Investors in the United States and elsewhere would be keeping a close watch on the quarterly results of US retailers that would start coming starting next week as well as the release of key consumer sentiment and retail sales data, because investors would be looking for signs of pressure on American consumers even as President Donald Trump prepares to impose fresh tariffs on Chinese imports.
The impact of Trump’s 10 per cent tariff on the remaining $300 billion in Chinese imports which are mainly aimed at consumer products would be closely and anxiously watched by investors and analysts. This is because these were not included in the earlier rounds of tariff which were primarily aimed at industrial and business products. The new tariffs could deal a double blow to the American economy because consumers and retailers drive about 70 per cent of the economy.
The planned new round of Trump tariffs will “disproportionately” impact consumer goods, noted Mona Mahajan, U.S. investment strategist at Allianz Global Investors in New York. She is among many analysts who are eagerly waiting to see the impact of the new tariffs.
“We’ll be watching the data particularly around retail sales and consumer confidence,” Mahajan said. “We’ll continue to monitor the softening in manufacturing and inflation as well, but more important for the U.S. economic picture is the consumer right now.”
The retail sale numbers of the US are scheduled to be released next Thursday. According to a Reuters poll, analysts and economists expect a growth of 0.3 per cent in sale except for the auto sector, compared to a growth of 0.4 per cent clocked in June.
Following Trump’s tariff announcement on August 1, a total of 5.3 per cent drop in the first three trading sessions was noted for the S&P Retail index. The index traded at 1.6 per cent lower for the month so far as of close of trading on Friday.
Also an overhang for stocks was the fear that Trump could eventually increase the tariffs to as much as 25 per cent, said UBS analyst Jay Sole.

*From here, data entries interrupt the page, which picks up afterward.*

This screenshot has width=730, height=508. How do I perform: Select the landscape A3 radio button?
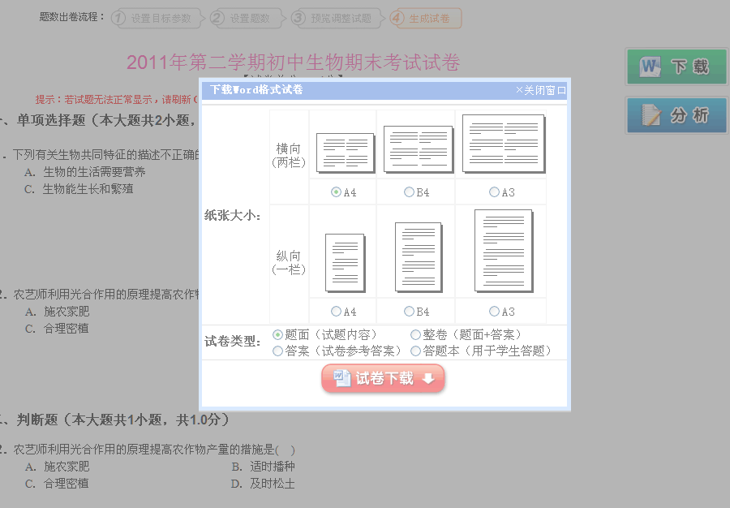point(494,192)
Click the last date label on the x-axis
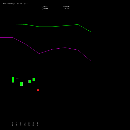130x130 pixels. (x=37, y=124)
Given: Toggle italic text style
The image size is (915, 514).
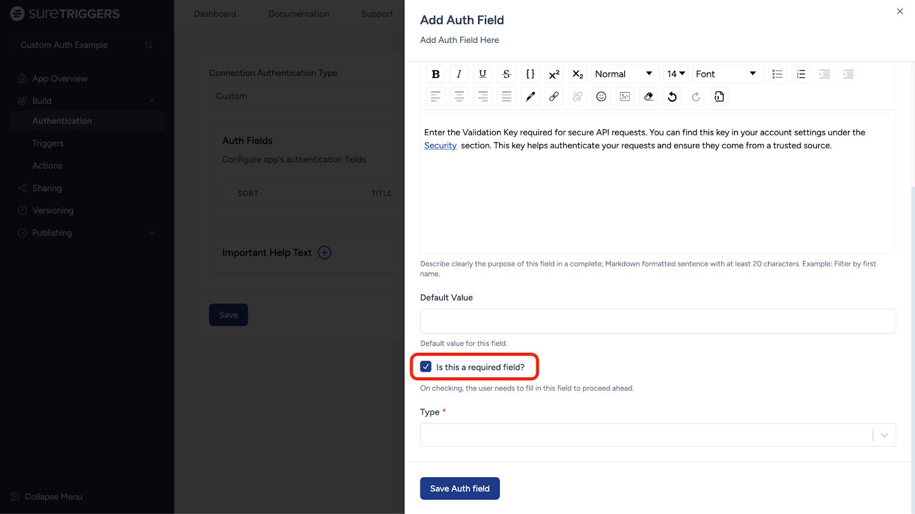Looking at the screenshot, I should pyautogui.click(x=459, y=74).
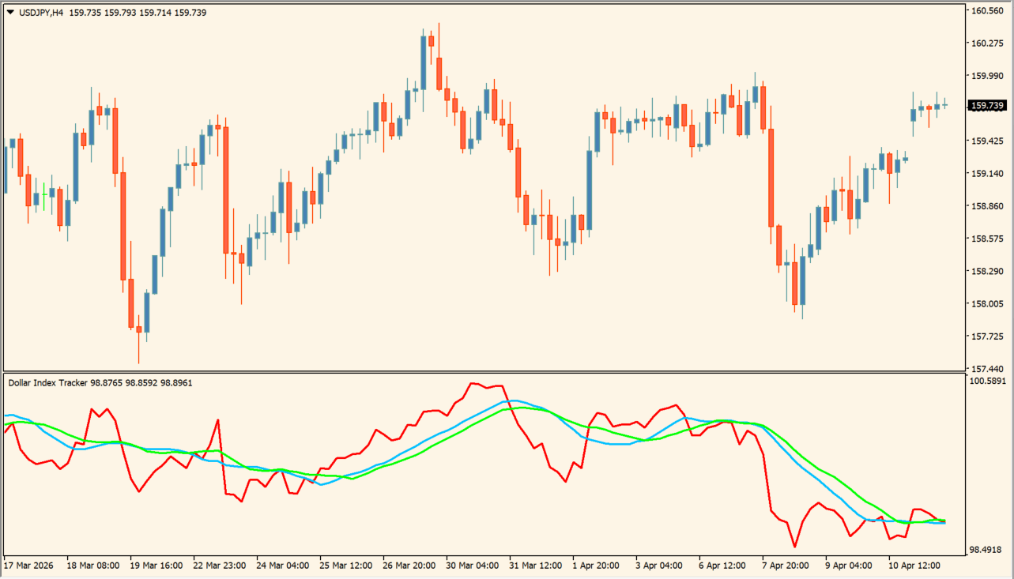Select the highlighted 159.739 price tag on the scale
Screen dimensions: 1014x579
[986, 103]
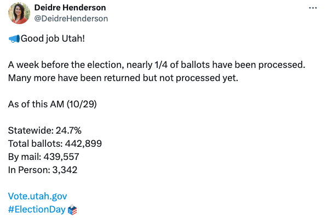Click the Deidre Henderson display name
Image resolution: width=327 pixels, height=218 pixels.
click(70, 8)
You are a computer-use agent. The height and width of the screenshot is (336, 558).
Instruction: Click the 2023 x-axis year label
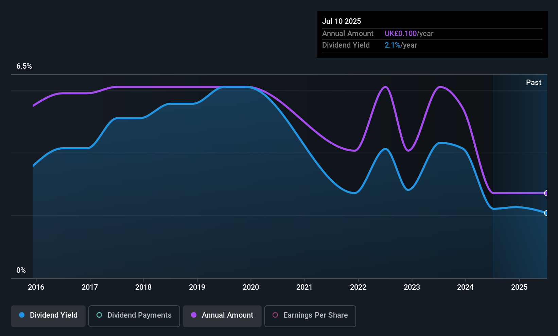(x=412, y=287)
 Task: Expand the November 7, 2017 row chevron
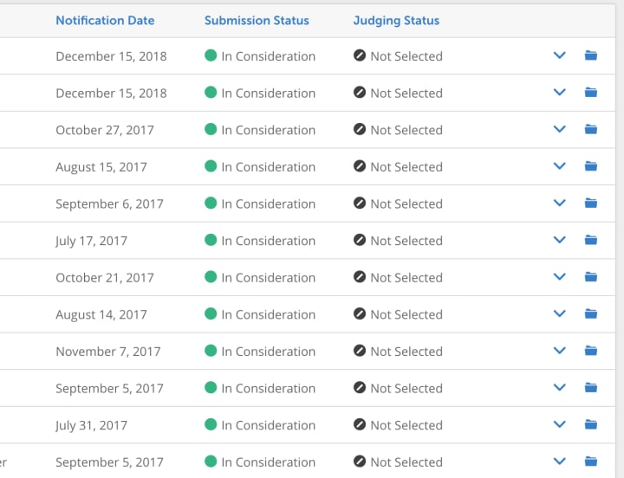(x=559, y=351)
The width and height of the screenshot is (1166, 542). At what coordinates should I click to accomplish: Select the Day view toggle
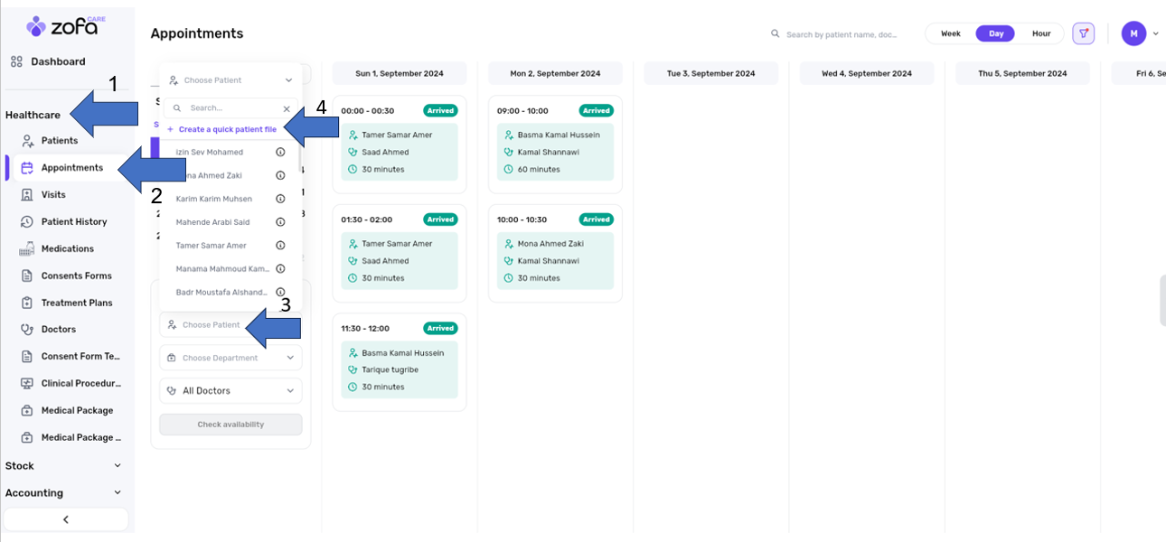996,33
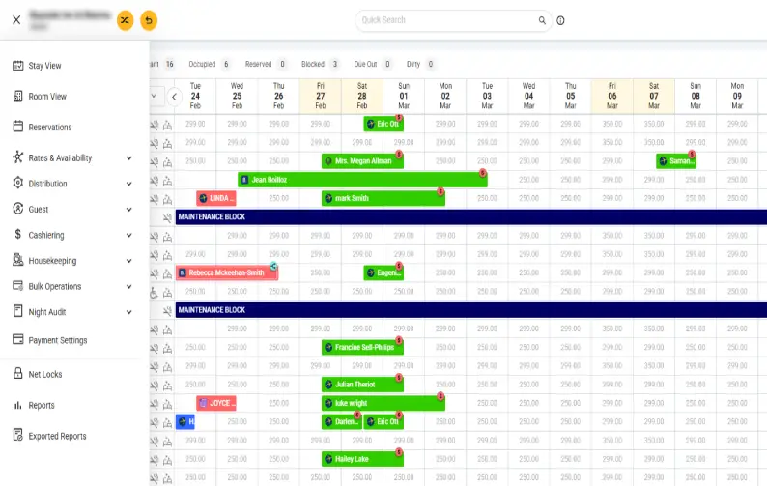Click the Exported Reports document icon
767x486 pixels.
[x=17, y=436]
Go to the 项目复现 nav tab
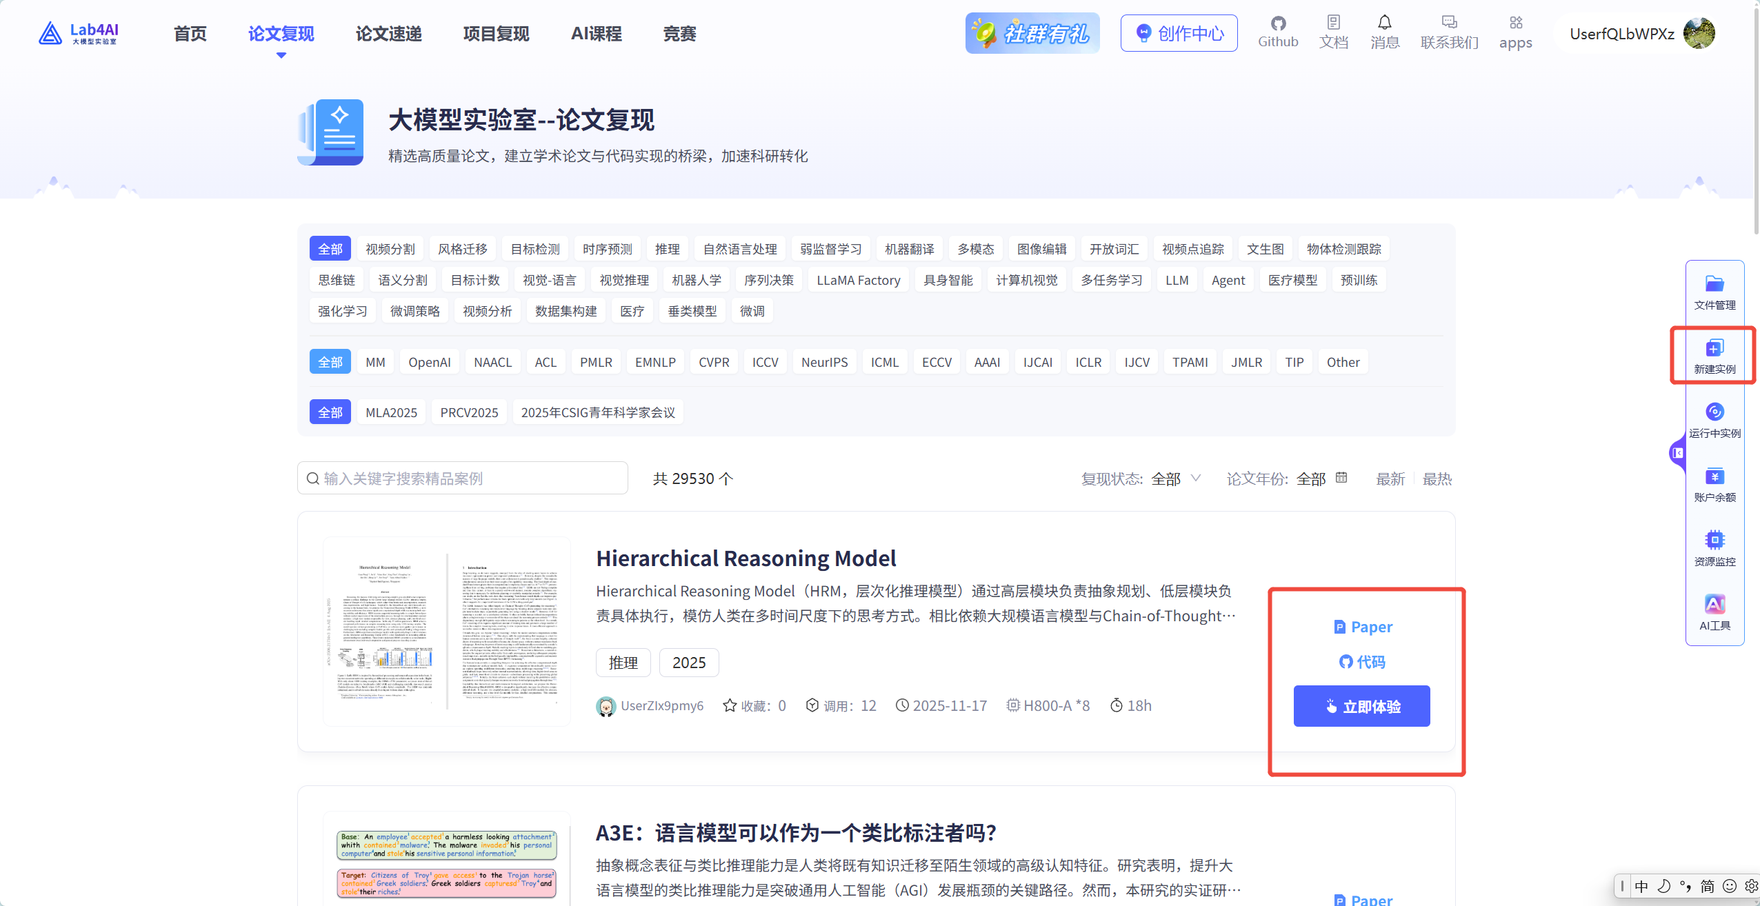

According to an estimation by Morgan Stanley, there can be a global recession if the tariffs are increased to 25 per cent.
The increased or the new tariffs would pose a dilemma for retailers because they would have to decide on whether to pass on the increased costs because of the tariff to the customers or to absorb the shock which would result in reduced profit margins for the companies.
“If you’re in a competitive environment you’re going to take some action to keep your customers,” said Charles East, an equity analyst covering consumer companies at SunTrust Private Wealth Management. he said that the tariffs would make the department stores particularly vulnerable.
“I really don’t think they can push prices up because their sales are already weak,” East said. “The margins are under pressure. Perhaps they can accelerate cost-cutting.”
Comments in earnings calls and statements about the manner in which companies in the American and footwear industry as well as retailers plant to manage the new tariffs would be eagerly looked out for by UBS’s Sole because imports from China account for almost two thirds of US footwear products. “It’s a big deal. Our assumption is that there will be an attempt to raise prices on the goods,” Sole said.
“We think consumers are going to resist those price increases,” he added referring to a survey UBS comprising of about 7,660 consumers in July which found that worries about a rise in prices because of the trade war with China was expressed by 77 per cent of respondents of the survey.